*Problem to work on:*
Copy the lines beginning at the line that contains "This screenshot has" and ending after the line that contains "(x=454, y=172)", with nothing changed. Leave the pictures out.

*Recorded information:*
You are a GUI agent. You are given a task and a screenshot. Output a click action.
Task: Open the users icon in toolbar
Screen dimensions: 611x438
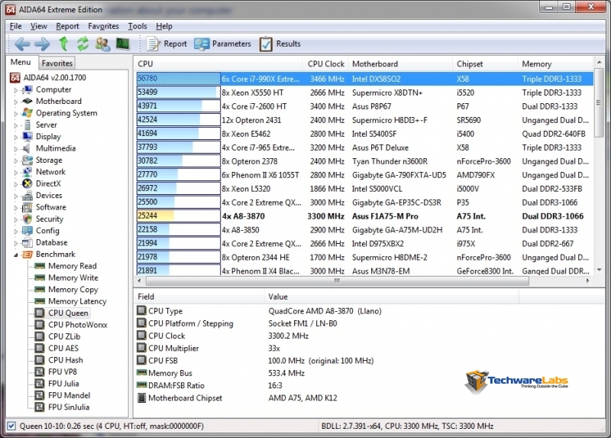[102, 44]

---

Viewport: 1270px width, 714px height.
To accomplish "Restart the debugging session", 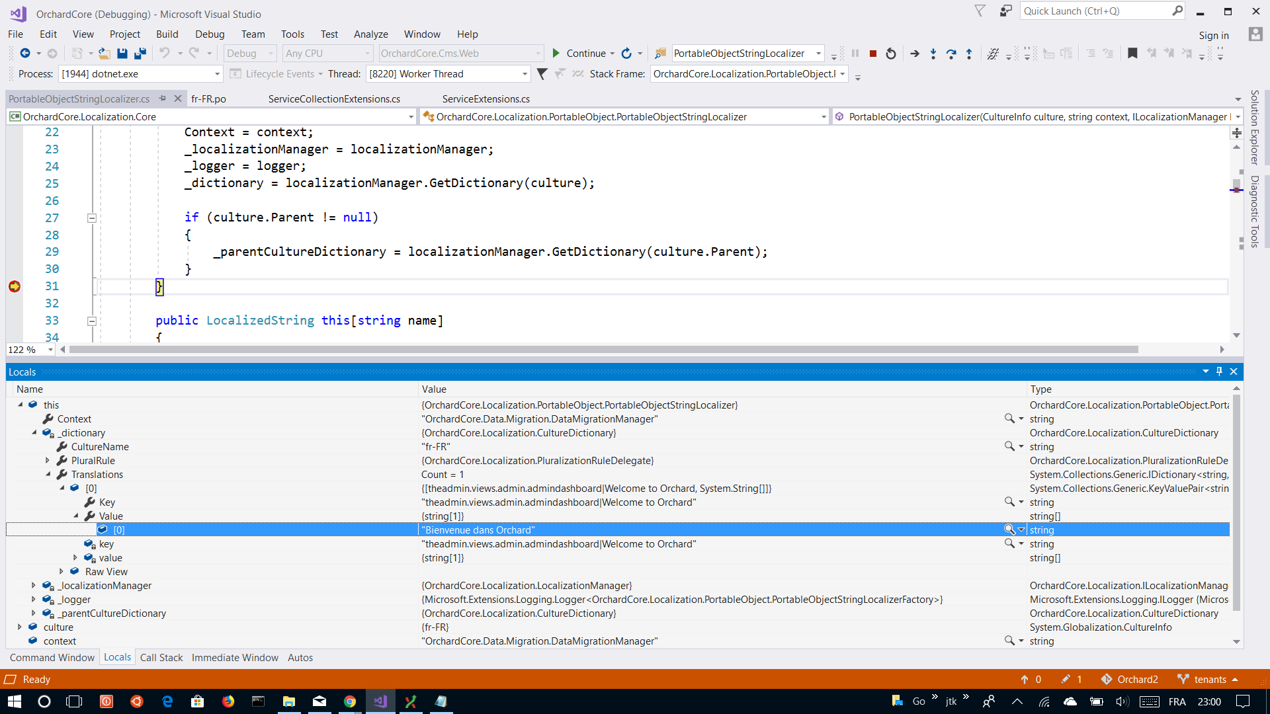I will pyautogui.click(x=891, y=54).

* * *

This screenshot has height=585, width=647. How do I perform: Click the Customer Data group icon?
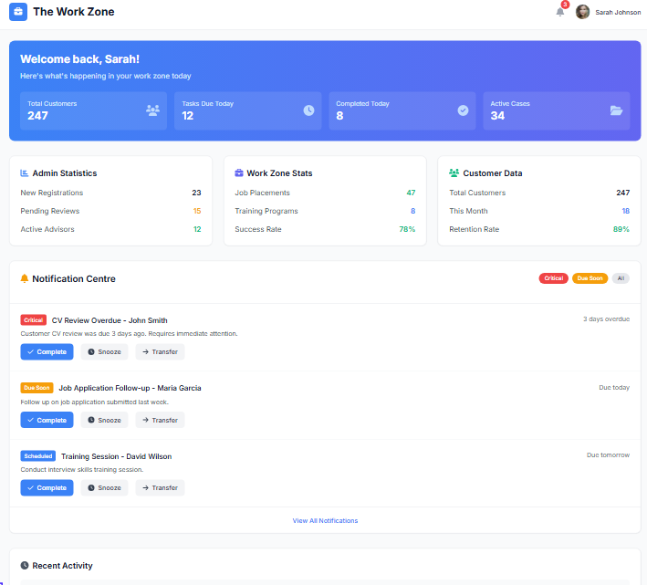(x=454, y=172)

*Output below:*
This screenshot has height=585, width=647. How do I perform: Click the Customer Data group icon?
(x=454, y=172)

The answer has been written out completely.